(Item position entries)
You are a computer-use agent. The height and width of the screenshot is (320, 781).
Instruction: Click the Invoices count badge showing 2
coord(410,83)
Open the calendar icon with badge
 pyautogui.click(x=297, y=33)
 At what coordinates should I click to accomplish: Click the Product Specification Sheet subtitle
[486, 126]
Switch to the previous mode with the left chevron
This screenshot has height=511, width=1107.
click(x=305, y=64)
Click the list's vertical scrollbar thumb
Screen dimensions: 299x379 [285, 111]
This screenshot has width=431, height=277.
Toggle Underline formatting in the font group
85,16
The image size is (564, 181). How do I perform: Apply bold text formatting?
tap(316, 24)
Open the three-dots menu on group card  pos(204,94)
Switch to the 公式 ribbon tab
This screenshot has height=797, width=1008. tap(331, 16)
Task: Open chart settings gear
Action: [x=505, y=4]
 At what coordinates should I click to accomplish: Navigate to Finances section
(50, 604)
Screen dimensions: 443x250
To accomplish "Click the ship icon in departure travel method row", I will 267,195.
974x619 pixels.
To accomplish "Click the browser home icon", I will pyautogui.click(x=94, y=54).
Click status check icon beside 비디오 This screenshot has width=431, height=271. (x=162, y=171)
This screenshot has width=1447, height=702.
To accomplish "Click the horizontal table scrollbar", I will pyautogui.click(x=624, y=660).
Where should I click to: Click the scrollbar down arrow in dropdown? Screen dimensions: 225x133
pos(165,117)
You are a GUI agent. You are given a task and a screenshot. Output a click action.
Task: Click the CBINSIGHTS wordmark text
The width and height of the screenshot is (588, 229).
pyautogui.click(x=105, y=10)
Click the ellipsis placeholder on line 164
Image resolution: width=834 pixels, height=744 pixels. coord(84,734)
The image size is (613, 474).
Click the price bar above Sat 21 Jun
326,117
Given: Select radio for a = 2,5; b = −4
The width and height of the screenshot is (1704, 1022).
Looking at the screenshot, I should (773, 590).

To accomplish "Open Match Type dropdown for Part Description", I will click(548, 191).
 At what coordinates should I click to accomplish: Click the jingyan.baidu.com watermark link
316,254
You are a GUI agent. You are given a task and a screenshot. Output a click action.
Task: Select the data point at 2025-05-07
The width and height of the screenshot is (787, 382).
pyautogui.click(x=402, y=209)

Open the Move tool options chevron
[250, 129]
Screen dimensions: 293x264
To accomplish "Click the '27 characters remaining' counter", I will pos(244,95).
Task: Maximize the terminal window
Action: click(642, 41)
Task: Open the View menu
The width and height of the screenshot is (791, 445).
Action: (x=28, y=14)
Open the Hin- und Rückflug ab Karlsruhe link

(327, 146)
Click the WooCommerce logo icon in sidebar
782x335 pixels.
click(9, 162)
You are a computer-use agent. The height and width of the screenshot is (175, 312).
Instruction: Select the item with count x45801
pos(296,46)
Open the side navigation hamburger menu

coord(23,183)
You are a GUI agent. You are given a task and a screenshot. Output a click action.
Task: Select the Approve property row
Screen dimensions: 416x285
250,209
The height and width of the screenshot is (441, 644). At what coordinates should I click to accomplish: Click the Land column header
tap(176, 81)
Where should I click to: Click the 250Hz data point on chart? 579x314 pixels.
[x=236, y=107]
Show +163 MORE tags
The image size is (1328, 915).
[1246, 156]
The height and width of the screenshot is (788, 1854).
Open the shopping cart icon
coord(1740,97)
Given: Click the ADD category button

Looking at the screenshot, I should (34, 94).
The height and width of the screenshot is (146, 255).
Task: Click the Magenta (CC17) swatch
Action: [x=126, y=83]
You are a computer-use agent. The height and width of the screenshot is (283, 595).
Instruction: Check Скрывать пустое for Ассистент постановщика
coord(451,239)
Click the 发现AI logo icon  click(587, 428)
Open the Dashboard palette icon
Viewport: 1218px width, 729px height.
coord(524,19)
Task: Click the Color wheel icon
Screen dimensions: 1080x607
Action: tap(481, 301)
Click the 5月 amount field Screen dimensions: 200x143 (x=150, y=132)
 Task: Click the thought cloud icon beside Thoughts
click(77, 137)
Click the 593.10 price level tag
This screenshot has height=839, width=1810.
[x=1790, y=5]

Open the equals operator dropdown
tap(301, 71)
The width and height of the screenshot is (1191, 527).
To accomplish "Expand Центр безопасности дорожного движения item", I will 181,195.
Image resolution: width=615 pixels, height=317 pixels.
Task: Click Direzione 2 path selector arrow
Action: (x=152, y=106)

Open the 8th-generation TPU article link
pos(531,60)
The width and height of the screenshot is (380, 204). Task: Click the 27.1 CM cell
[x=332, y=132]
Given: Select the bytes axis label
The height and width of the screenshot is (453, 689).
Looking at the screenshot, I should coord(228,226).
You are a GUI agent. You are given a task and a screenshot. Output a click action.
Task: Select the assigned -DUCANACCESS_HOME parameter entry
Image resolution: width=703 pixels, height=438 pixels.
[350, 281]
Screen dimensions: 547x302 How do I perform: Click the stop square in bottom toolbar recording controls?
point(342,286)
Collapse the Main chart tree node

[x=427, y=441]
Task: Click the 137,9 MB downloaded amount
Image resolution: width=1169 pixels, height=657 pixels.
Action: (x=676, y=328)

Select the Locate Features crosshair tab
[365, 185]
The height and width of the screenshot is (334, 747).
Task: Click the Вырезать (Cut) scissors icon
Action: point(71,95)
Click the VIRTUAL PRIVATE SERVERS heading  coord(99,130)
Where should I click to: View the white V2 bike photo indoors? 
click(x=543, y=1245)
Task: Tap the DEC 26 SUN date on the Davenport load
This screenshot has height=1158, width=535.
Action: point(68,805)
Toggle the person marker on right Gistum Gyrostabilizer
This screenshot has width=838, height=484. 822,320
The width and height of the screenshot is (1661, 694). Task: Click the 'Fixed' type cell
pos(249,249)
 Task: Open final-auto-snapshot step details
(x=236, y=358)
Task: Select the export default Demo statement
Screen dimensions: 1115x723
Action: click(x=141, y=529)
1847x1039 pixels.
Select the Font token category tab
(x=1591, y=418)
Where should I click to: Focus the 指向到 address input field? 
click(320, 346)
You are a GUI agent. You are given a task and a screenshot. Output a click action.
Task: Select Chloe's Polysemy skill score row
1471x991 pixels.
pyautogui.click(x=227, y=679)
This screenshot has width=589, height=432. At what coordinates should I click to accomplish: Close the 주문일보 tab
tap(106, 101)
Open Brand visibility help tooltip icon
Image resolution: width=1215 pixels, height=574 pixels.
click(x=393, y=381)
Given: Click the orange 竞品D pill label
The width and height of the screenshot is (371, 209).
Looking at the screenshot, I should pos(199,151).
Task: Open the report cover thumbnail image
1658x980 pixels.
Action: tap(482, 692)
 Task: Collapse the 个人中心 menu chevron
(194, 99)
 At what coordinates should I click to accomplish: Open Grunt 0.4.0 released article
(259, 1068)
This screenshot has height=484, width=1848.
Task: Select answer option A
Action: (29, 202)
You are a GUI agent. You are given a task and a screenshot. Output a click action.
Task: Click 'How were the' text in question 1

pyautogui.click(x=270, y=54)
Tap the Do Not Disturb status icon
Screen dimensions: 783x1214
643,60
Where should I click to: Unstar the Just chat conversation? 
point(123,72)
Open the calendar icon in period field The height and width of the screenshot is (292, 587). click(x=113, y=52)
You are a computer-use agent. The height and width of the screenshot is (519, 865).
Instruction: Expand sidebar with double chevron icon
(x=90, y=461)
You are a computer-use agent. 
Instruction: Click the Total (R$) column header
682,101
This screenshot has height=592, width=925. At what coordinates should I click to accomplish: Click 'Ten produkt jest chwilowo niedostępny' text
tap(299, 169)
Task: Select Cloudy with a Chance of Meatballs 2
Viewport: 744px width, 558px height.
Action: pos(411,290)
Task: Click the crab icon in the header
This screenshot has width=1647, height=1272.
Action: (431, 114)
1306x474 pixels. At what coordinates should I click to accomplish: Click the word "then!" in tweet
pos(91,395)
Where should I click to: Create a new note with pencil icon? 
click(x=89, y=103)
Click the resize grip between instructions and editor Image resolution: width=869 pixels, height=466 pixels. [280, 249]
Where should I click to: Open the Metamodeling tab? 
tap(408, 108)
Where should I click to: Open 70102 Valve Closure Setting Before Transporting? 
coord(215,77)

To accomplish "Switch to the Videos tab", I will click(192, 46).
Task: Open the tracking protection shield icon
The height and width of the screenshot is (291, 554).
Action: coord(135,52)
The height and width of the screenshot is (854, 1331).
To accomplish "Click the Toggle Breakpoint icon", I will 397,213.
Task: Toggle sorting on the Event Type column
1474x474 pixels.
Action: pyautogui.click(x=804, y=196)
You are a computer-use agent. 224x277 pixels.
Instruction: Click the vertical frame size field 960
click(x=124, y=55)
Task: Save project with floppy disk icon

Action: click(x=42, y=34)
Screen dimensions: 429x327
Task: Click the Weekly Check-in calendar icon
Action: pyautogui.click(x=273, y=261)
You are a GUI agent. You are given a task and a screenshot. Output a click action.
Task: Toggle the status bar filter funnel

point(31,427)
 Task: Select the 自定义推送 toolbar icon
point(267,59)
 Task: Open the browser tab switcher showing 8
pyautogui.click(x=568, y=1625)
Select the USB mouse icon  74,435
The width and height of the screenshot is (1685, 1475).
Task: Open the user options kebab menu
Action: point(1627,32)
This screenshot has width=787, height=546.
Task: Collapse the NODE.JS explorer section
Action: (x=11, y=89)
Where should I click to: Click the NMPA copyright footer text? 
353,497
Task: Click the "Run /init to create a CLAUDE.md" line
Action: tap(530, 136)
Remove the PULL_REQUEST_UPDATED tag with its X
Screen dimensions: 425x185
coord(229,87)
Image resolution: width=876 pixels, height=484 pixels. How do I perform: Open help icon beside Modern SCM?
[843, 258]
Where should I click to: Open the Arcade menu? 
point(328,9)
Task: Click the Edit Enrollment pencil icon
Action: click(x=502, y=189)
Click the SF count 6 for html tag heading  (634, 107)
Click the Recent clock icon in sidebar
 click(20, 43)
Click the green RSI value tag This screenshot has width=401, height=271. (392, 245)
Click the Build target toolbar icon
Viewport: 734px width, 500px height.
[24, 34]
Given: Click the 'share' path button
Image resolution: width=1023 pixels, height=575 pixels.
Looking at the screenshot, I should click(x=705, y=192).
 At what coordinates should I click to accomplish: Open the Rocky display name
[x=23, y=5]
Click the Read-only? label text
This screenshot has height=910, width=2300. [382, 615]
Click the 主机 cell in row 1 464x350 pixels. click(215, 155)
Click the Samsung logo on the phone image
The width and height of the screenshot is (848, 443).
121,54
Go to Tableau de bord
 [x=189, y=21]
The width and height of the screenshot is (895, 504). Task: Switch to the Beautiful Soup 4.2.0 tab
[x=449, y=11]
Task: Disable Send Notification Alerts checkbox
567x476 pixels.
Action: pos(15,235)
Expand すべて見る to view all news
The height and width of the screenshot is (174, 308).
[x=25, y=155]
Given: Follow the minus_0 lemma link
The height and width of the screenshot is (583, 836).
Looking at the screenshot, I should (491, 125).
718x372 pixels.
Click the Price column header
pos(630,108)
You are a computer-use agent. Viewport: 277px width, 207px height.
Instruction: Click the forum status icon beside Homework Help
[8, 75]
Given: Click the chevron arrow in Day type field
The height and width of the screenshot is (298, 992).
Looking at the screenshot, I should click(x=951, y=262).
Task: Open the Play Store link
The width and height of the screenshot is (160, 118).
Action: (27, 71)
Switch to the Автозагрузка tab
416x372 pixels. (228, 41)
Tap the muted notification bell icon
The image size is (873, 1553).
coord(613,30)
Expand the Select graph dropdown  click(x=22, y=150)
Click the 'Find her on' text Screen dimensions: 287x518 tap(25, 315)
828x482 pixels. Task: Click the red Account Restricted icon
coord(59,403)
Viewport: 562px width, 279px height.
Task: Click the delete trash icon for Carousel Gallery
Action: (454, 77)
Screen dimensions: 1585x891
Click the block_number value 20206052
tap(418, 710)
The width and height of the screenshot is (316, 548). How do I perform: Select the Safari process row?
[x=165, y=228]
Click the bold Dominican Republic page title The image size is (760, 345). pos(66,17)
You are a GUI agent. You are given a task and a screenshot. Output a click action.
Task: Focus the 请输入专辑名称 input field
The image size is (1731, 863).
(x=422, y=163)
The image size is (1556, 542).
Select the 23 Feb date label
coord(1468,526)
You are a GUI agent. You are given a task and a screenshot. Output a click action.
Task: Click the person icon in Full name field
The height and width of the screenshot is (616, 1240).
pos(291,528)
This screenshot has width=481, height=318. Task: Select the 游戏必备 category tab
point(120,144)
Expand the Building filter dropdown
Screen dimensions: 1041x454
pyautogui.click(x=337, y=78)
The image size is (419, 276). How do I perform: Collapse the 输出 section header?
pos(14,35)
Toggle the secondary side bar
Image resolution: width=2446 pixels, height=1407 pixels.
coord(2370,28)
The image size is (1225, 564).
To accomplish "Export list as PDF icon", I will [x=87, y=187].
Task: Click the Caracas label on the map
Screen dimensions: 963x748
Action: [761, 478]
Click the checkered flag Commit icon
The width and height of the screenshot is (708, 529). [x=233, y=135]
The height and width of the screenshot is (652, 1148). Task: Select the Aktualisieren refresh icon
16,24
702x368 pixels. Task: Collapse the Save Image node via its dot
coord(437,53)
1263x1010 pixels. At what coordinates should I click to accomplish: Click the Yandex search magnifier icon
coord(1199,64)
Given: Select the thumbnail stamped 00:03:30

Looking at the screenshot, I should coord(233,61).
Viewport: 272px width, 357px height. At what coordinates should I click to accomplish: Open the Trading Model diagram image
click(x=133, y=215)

▸ **Exercise description**
Collect every line in the records above that contains the word "column". Case matters.

▸ **Correct output**
The height and width of the screenshot is (441, 644). At what coordinates should I click to accomplish: Click the Land column header
Instruction: Click the Total (R$) column header
Task: Toggle sorting on the Event Type column
Click the Price column header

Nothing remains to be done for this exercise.